Beijing has also extended the influence of GSI to other distant regions such as the Middle East, Africa, and to some extent, the European continent through the 12-Point China’s Position on the Political Settlement of the Ukraine Crisis issued in 2023 (FMPRC 2023). Its most strategic implementation perhaps occurred during the Saudi-Iran rapprochement, in which China played a significant role as the mediator by applying GSI principles to regional hotspots (Mitic 2023; Global Times 2023). In 2024, the Chinese government invited representatives from 14 Palestinian factions to Beijing, culminating in the signing of the Beijing Declaration on Ending Division and Strengthening Palestinian National Unity (Xiaolin 2024; Global Times 2024). Indeed, these activities reflect China’s efforts to provide alternative conflict resolution mechanisms that differ substantially from Western approaches. For instance, rather than deploying sanction mechanisms, the Chinese government chose to prioritize the principle of indivisible security in resolving the Ukraine crisis, while the Beijing Declaration inclusively encompassed all Palestinian factions instead of just Fatah and Hamas.
When analysed through the framework of regime formation, these manoeuvres illustrate China’s ambition to become an entrepreneurial leader that relies not only on its status as a major power but also on ideational aspects to influence global security dynamics. As GSI puts a heavy emphasis on the principles of sovereign equality and non-interference, it becomes an egalitarian framework that redirects the international system back toward the spirit of the Westphalian treaty. More importantly, GSI provides an inclusive space for all nations regardless of their underlying ideologies, as stated in GSI Concept Paper that every country’s ‘right to independently choose social systems and development paths must be upheld’ (China Diplomacy, n.d.). Accordingly, the various principles embedded within GSI can lead to conditions of uncertainty that incentivize states to forge security cooperation in order to achieve indivisible security instead of falling into a security dilemma.
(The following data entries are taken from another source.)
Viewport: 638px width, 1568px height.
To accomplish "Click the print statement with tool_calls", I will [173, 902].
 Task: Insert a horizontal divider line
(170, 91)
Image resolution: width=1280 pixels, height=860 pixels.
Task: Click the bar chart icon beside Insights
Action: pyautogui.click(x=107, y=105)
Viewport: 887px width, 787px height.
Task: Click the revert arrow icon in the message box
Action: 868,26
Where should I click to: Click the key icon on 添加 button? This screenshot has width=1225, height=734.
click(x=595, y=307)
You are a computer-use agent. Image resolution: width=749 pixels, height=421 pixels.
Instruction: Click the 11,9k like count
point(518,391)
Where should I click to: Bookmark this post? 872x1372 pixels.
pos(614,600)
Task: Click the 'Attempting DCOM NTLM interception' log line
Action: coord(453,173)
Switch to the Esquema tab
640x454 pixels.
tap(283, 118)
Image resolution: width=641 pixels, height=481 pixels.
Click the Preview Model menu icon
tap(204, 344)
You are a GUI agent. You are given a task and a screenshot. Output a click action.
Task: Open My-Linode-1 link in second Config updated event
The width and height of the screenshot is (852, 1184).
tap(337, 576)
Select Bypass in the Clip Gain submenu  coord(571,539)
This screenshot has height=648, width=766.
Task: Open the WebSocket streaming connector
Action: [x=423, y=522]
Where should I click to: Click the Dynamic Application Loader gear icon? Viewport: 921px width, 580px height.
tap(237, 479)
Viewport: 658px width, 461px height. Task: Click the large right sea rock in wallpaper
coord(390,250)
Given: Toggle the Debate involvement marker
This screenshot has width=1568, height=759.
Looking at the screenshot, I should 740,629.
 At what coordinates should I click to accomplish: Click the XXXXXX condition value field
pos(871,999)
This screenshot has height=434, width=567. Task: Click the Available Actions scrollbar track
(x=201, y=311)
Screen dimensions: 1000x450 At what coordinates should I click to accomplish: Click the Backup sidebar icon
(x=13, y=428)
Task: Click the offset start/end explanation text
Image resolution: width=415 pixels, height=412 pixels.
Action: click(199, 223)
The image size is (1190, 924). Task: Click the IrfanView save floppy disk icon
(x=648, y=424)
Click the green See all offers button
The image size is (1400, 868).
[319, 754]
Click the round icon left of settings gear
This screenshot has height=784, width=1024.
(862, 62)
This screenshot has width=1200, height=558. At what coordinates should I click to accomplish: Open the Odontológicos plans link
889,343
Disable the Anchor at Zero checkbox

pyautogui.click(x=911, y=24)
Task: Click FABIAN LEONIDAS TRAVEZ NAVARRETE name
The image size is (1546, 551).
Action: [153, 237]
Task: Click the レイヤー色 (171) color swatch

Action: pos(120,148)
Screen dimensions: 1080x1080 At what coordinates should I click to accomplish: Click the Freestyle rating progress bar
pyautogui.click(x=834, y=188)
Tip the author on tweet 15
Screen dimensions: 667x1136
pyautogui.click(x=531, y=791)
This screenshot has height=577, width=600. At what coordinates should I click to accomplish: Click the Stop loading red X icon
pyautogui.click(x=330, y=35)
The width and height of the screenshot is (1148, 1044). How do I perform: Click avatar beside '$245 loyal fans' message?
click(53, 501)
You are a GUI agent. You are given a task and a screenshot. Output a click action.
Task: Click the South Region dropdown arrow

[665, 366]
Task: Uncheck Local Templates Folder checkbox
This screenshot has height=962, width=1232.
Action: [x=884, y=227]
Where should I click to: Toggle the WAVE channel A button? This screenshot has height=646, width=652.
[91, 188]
However, GSI remains far from becoming a fully established international security regime. China’s contributions to conflict resolution since the inception of GSI have remained largely ad hoc and crisis-specific, rather than providing a set of enduring rules that can be applied across various security issues over the long term. GSI also currently lacks clear-cut and effective compliance mechanisms that are easy to verify, as the implementation of this initiative continues to be predicated on mutual confidence and shared interests. Simultaneously, although GSI endorses the principles of equality and justice for all nations, China, as the initiator of GSI, still dominates the implementation of this framework through bilateral and multilateral cooperation with its counterparts.